On Tue, 26 Jul 2005, wayne wrote:
What are your reasons for considering HTTP to be heavy-weight protocol?
I dunno about Mike, but I consider HTTP to be heavy-weight because an
HTTP GET transaction will likely be as costly in terms of both
bandwidth and latency as an SMTP transaction.
HTTP GET is one transaction, SMTP is multiple ones.
SMTP involves entire email message data which can arbitrary large in size,
where as public key or certificate retrieval is fairly fixed size data,
smaller then almost any email message.
I also think that there will be resistance by many mail admins and MTA
authors to adding in complete support for HTTP on their mail boxes.
How many unix systems do you know that don't have wget or equivalent?

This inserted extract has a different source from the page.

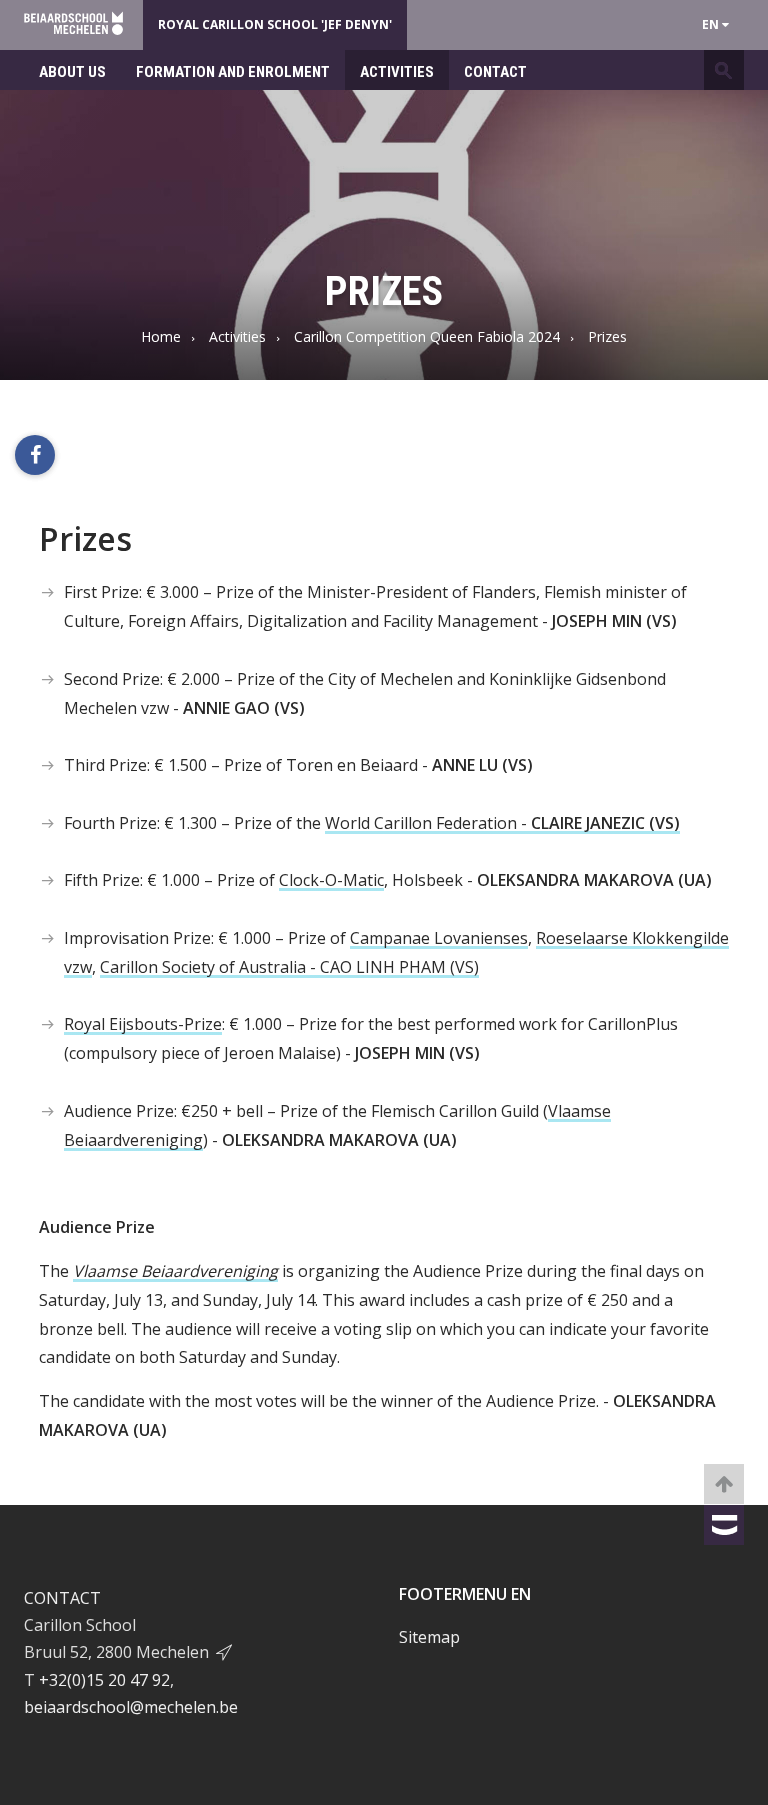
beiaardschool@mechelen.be (131, 1707)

Wget also comes as a library and there are at least 3 more libraries
available that do same thing. All such libraries just to get the data
are pretty small compared to real mail server. Adding support for simply
getting data out of HTTP is really not that hard (HTTP server is another
matter, but we have that well covered as well).
And, yeah, I expect that if you are going to allow HTTP, you will need
to do fairly complete HTTP support because people *will* expect things
like redirects to work.
Supporting redirect is not particularly hard, but if redirects is a
problem you can easily specify subset of HTTP that is expected to be
supported for purpose of public key or certificate retrieval.
Do you also consider SMTP or LDAP to be heavy-weight?
That depends on the context. Many people also consider SMTP
call-backs for SMTP transactions to be too heavy-weight.
I don't think SMTP call-backs is quite the same thing. To be fair,
I also don't think its quite that heavy-weight either (and many
do use it and it works for them, so clearly it can be used).